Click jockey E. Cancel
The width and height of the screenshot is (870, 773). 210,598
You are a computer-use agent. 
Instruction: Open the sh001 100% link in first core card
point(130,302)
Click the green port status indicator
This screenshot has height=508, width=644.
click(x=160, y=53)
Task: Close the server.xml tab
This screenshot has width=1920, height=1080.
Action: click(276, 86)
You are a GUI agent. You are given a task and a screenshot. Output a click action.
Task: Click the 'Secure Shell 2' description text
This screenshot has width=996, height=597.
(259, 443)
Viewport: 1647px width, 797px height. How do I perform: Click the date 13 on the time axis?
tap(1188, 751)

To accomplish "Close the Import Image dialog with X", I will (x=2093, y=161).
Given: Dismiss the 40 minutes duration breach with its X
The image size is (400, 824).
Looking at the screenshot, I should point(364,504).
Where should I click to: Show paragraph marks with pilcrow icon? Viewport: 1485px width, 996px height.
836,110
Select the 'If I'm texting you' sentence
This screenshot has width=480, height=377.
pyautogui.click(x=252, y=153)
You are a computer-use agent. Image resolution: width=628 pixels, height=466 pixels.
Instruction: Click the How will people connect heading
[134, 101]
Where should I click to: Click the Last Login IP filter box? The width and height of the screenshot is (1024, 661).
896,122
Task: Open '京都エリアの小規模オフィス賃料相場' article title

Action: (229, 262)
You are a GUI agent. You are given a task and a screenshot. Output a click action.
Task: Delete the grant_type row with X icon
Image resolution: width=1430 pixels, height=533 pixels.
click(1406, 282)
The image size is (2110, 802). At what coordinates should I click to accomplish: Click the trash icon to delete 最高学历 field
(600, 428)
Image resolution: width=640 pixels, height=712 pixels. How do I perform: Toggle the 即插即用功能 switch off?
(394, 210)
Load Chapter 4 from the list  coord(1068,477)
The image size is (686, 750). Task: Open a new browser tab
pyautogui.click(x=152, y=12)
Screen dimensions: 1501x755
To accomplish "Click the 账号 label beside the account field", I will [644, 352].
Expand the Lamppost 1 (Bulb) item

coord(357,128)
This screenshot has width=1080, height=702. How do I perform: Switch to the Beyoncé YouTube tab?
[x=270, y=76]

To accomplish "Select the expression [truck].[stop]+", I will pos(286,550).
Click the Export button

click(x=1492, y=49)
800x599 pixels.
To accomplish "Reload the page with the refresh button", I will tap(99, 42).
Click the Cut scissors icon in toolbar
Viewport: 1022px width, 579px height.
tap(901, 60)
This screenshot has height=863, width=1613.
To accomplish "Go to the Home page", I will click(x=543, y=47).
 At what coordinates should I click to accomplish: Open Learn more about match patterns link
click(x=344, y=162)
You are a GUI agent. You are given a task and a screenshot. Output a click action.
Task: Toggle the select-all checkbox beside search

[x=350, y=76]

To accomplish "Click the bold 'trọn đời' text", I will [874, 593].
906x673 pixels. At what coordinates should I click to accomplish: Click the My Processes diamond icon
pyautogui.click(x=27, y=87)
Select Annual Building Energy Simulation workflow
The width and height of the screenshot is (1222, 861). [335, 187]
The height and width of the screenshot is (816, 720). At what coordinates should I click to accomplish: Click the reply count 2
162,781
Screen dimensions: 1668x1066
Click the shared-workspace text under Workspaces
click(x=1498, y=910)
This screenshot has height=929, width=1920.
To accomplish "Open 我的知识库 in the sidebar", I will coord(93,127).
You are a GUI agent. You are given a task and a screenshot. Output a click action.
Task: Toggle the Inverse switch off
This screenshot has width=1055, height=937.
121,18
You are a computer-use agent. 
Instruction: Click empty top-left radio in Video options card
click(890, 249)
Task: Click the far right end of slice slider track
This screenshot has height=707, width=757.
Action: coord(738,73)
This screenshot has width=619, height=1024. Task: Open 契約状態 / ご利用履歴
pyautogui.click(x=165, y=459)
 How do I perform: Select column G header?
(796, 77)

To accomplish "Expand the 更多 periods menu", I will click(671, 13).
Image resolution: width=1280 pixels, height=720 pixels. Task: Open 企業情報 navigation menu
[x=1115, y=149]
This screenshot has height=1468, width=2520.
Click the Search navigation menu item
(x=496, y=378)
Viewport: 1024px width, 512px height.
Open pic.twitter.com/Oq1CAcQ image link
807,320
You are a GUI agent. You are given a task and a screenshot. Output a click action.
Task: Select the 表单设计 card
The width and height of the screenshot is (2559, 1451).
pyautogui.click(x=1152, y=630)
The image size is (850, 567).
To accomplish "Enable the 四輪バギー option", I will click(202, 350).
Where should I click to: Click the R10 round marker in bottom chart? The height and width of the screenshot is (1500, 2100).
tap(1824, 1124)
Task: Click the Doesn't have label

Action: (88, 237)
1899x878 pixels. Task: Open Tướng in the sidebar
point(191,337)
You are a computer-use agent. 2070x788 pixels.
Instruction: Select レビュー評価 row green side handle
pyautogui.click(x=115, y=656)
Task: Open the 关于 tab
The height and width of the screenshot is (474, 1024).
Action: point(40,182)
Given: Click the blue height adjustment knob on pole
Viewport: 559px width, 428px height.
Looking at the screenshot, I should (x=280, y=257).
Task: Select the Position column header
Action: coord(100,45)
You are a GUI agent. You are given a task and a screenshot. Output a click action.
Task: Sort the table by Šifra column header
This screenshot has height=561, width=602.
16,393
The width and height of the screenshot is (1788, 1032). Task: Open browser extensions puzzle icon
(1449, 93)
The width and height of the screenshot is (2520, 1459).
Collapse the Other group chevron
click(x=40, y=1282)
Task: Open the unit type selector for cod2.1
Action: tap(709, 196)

※

> **GIVEN EXERCISE**:
Convert the material above into a Markdown table with two columns, Row and Line, numbering each line in order and leaving out blank lines.

> **TASK RESULT**:
| Row | Line |
|---|---|
| 1 | Click jockey E. Cancel |
| 2 | The width and height of the screenshot is (870, 773). 210,598 |
| 3 | You are a computer-use agent.  |
| 4 | Instruction: Open the sh001 100% link in first core card |
| 5 | point(130,302) |
| 6 | Click the green port status indicator |
| 7 | This screenshot has height=508, width=644. |
| 8 | click(x=160, y=53) |
| 9 | Task: Close the server.xml tab |
| 10 | This screenshot has width=1920, height=1080. |
| 11 | Action: click(276, 86) |
| 12 | You are a GUI agent. You are given a task and a screenshot. Output a click action. |
| 13 | Task: Click the 'Secure Shell 2' description text |
| 14 | This screenshot has width=996, height=597. |
| 15 | (259, 443) |
| 16 | Viewport: 1647px width, 797px height. How do I perform: Click the date 13 on the time axis? |
| 17 | tap(1188, 751) |
| 18 | To accomplish "Close the Import Image dialog with X", I will (x=2093, y=161). |
| 19 | Given: Dismiss the 40 minutes duration breach with its X |
| 20 | The image size is (400, 824). |
| 21 | Looking at the screenshot, I should point(364,504). |
| 22 | Where should I click to: Show paragraph marks with pilcrow icon? Viewport: 1485px width, 996px height. |
| 23 | 836,110 |
| 24 | Select the 'If I'm texting you' sentence |
| 25 | This screenshot has width=480, height=377. |
| 26 | pyautogui.click(x=252, y=153) |
| 27 | You are a computer-use agent. Image resolution: width=628 pixels, height=466 pixels. |
| 28 | Instruction: Click the How will people connect heading |
| 29 | [134, 101] |
| 30 | Where should I click to: Click the Last Login IP filter box? The width and height of the screenshot is (1024, 661). |
| 31 | 896,122 |
| 32 | Task: Open '京都エリアの小規模オフィス賃料相場' article title |
| 33 | Action: (229, 262) |
| 34 | You are a GUI agent. You are given a task and a screenshot. Output a click action. |
| 35 | Task: Delete the grant_type row with X icon |
| 36 | Image resolution: width=1430 pixels, height=533 pixels. |
| 37 | click(1406, 282) |
| 38 | The image size is (2110, 802). At what coordinates should I click to accomplish: Click the trash icon to delete 最高学历 field |
| 39 | (600, 428) |
| 40 | Image resolution: width=640 pixels, height=712 pixels. How do I perform: Toggle the 即插即用功能 switch off? |
| 41 | (394, 210) |
| 42 | Load Chapter 4 from the list  coord(1068,477) |
| 43 | The image size is (686, 750). Task: Open a new browser tab |
| 44 | pyautogui.click(x=152, y=12) |
| 45 | Screen dimensions: 1501x755 |
| 46 | To accomplish "Click the 账号 label beside the account field", I will [644, 352]. |
| 47 | Expand the Lamppost 1 (Bulb) item |
| 48 | coord(357,128) |
| 49 | This screenshot has width=1080, height=702. How do I perform: Switch to the Beyoncé YouTube tab? |
| 50 | [x=270, y=76] |
| 51 | To accomplish "Select the expression [truck].[stop]+", I will pos(286,550). |
| 52 | Click the Export button |
| 53 | click(x=1492, y=49) |
| 54 | 800x599 pixels. |
| 55 | To accomplish "Reload the page with the refresh button", I will tap(99, 42). |
| 56 | Click the Cut scissors icon in toolbar |
| 57 | Viewport: 1022px width, 579px height. |
| 58 | tap(901, 60) |
| 59 | This screenshot has height=863, width=1613. |
| 60 | To accomplish "Go to the Home page", I will click(x=543, y=47). |
| 61 |  At what coordinates should I click to accomplish: Open Learn more about match patterns link |
| 62 | click(x=344, y=162) |
| 63 | You are a GUI agent. You are given a task and a screenshot. Output a click action. |
| 64 | Task: Toggle the select-all checkbox beside search |
| 65 | [x=350, y=76] |
| 66 | To accomplish "Click the bold 'trọn đời' text", I will [874, 593]. |
| 67 | 906x673 pixels. At what coordinates should I click to accomplish: Click the My Processes diamond icon |
| 68 | pyautogui.click(x=27, y=87) |
| 69 | Select Annual Building Energy Simulation workflow |
| 70 | The width and height of the screenshot is (1222, 861). [335, 187] |
| 71 | The height and width of the screenshot is (816, 720). At what coordinates should I click to accomplish: Click the reply count 2 |
| 72 | 162,781 |
| 73 | Screen dimensions: 1668x1066 |
| 74 | Click the shared-workspace text under Workspaces |
| 75 | click(x=1498, y=910) |
| 76 | This screenshot has height=929, width=1920. |
| 77 | To accomplish "Open 我的知识库 in the sidebar", I will coord(93,127). |
| 78 | You are a GUI agent. You are given a task and a screenshot. Output a click action. |
| 79 | Task: Toggle the Inverse switch off |
| 80 | This screenshot has width=1055, height=937. |
| 81 | 121,18 |
| 82 | You are a computer-use agent.  |
| 83 | Instruction: Click empty top-left radio in Video options card |
| 84 | click(890, 249) |
| 85 | Task: Click the far right end of slice slider track |
| 86 | This screenshot has height=707, width=757. |
| 87 | Action: coord(738,73) |
| 88 | This screenshot has width=619, height=1024. Task: Open 契約状態 / ご利用履歴 |
| 89 | pyautogui.click(x=165, y=459) |
| 90 |  How do I perform: Select column G header? |
| 91 | (796, 77) |
| 92 | To accomplish "Expand the 更多 periods menu", I will click(671, 13). |
| 93 | Image resolution: width=1280 pixels, height=720 pixels. Task: Open 企業情報 navigation menu |
| 94 | [x=1115, y=149] |
| 95 | This screenshot has height=1468, width=2520. |
| 96 | Click the Search navigation menu item |
| 97 | (x=496, y=378) |
| 98 | Viewport: 1024px width, 512px height. |
| 99 | Open pic.twitter.com/Oq1CAcQ image link |
| 100 | 807,320 |
| 101 | You are a GUI agent. You are given a task and a screenshot. Output a click action. |
| 102 | Task: Select the 表单设计 card |
| 103 | The width and height of the screenshot is (2559, 1451). |
| 104 | pyautogui.click(x=1152, y=630) |
| 105 | The image size is (850, 567). |
| 106 | To accomplish "Enable the 四輪バギー option", I will click(202, 350). |
| 107 | Where should I click to: Click the R10 round marker in bottom chart? The height and width of the screenshot is (1500, 2100). |
| 108 | tap(1824, 1124) |
| 109 | Task: Click the Doesn't have label |
| 110 | Action: (88, 237) |
| 111 | 1899x878 pixels. Task: Open Tướng in the sidebar |
| 112 | point(191,337) |
| 113 | You are a computer-use agent. 2070x788 pixels. |
| 114 | Instruction: Select レビュー評価 row green side handle |
| 115 | pyautogui.click(x=115, y=656) |
| 116 | Task: Open the 关于 tab |
| 117 | The height and width of the screenshot is (474, 1024). |
| 118 | Action: point(40,182) |
| 119 | Given: Click the blue height adjustment knob on pole |
| 120 | Viewport: 559px width, 428px height. |
| 121 | Looking at the screenshot, I should (x=280, y=257). |
| 122 | Task: Select the Position column header |
| 123 | Action: coord(100,45) |
| 124 | You are a GUI agent. You are given a task and a screenshot. Output a click action. |
| 125 | Task: Sort the table by Šifra column header |
| 126 | This screenshot has height=561, width=602. |
| 127 | 16,393 |
| 128 | The width and height of the screenshot is (1788, 1032). Task: Open browser extensions puzzle icon |
| 129 | (1449, 93) |
| 130 | The width and height of the screenshot is (2520, 1459). |
| 131 | Collapse the Other group chevron |
| 132 | click(x=40, y=1282) |
| 133 | Task: Open the unit type selector for cod2.1 |
| 134 | Action: tap(709, 196) |